(TEXTO EXTRAÍDO):

▬▬▬▬▬▬▬▬▬▬

Las muertes del titular de la Secretaría de Gobernación, José Francisco Blake Mora; del subsecretario de Asuntos Jurídicos y Derechos Humanos, Felipe Zamora Castro; del director general de Comunicación Social, José Alfredo García Medina; de la secretaria técnica Miriam Hayton Sánchez, y de cuatro efectivos militares, acaecidas ayer, cuando el helicóptero del Estado Mayor Presidencial en que viajaban en dirección a Cuernavaca se desplomó en el estado de México, trasciende, aunque no excluye, el ámbito de las tragedias personales, dada la jerarquía en el gobierno federal de dos de los fallecidos. Blake Mora ocupaba el segundo puesto en importancia, en tanto que Zamora Castro desempeñaba un papel de gran relevancia en la coyuntura por la que atraviesa el gobierno federal.
Además de lamentar la pérdida de vidas humanas, cabe señalar algunos elementos de contexto ineludibles de la tragedia.
Para empezar, debe destacarse el hecho de que, ya sea por reacomodos de gabinete o por muerte accidental, la Secretaría de Gobernación ha tenido, en menos de cinco años, cuatro titulares, y se apresta a tener al quinto. Independientemente de los factores que la hayan causado, semejante inestabilidad en la conducción de la política interna y en la coordinación del gabinete no puede arrojar buenos resultados para el país ni para el gobierno, y acaso explique las dificultades en el diseño y la aplicación de sus estrategias en diversos rubros.

▬▬▬▬▬▬▬▬▬▬

(Listado guardado):

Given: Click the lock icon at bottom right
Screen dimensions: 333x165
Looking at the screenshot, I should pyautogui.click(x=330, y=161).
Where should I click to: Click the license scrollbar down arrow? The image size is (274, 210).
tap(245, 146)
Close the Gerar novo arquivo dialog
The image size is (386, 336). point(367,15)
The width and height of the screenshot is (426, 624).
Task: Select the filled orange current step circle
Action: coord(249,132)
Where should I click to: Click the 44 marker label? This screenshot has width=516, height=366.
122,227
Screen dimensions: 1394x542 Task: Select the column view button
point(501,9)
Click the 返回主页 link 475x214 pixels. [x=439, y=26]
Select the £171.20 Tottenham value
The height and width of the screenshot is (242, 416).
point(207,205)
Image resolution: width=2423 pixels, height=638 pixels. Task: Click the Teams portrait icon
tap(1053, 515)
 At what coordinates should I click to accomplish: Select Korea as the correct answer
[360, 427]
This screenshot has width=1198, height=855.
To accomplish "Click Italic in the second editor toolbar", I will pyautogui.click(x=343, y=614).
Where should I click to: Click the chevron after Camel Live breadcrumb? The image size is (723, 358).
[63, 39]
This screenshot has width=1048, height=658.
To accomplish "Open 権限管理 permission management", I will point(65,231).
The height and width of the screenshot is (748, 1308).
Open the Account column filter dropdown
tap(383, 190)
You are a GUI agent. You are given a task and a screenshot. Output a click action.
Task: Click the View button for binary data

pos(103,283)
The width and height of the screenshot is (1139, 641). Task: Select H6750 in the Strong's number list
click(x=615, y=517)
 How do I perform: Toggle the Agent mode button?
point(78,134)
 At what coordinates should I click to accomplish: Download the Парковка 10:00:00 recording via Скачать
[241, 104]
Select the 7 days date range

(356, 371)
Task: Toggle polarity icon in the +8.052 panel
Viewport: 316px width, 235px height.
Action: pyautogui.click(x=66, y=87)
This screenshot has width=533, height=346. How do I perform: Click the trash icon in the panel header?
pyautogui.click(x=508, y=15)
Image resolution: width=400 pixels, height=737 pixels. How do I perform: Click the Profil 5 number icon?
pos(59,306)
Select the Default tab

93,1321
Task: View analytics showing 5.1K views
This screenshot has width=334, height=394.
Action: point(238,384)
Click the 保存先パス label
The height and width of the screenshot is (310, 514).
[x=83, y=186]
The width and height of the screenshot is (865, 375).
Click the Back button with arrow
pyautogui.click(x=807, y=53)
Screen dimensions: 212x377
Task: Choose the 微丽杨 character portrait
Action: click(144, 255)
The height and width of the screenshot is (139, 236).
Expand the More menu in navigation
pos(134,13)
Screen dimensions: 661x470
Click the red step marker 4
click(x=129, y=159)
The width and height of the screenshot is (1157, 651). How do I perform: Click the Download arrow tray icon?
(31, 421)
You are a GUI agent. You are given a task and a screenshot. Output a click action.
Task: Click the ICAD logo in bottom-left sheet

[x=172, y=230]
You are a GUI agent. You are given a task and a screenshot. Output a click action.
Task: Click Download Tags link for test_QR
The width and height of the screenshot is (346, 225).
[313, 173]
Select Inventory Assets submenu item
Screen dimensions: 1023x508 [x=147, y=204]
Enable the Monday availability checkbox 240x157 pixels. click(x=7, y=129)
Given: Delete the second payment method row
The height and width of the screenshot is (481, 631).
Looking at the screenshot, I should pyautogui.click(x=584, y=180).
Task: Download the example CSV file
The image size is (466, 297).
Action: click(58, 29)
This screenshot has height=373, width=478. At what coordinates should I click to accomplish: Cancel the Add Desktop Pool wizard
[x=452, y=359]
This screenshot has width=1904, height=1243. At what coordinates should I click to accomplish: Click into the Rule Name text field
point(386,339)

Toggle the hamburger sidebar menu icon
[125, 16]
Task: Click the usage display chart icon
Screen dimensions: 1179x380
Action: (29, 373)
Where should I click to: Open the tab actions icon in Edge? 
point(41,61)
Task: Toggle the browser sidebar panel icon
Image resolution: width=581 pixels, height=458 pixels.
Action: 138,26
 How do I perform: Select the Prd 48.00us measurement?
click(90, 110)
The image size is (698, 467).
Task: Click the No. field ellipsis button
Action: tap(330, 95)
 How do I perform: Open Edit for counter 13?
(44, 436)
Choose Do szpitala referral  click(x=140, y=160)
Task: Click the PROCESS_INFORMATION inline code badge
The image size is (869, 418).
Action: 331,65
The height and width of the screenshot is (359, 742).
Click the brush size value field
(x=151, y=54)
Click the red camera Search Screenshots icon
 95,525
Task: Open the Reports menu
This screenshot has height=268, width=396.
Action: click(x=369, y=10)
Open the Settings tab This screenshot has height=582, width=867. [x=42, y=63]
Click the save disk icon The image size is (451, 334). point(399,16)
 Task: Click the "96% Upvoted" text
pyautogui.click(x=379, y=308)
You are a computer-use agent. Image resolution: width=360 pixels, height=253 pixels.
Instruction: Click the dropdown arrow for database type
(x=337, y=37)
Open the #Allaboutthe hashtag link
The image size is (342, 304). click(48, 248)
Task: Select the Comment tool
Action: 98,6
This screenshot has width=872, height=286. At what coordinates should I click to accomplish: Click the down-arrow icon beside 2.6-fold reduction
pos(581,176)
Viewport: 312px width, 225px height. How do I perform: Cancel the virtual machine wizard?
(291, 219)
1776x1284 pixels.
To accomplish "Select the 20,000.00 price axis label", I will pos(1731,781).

▬▬▬▬▬▬▬▬▬▬

Di si cada frase coincide con el texto sobre el accidente del helicóptero y cita las palabras exactas que lo deciden.
1. El helicóptero iba rumbo a Cuernavaca.
2. En el accidente murieron cinco efectivos militares.
3. La Secretaría de Gobernación ha tenido seis titulares en menos de cinco años.
El listado no tiene nada que ver con esto.

1. Sí: «el helicóptero del Estado Mayor Presidencial en que viajaban en dirección a Cuernavaca se desplomó en el estado de México».
2. No: «y de cuatro efectivos militares».
3. No: «la Secretaría de Gobernación ha tenido, en menos de cinco años, cuatro titulares».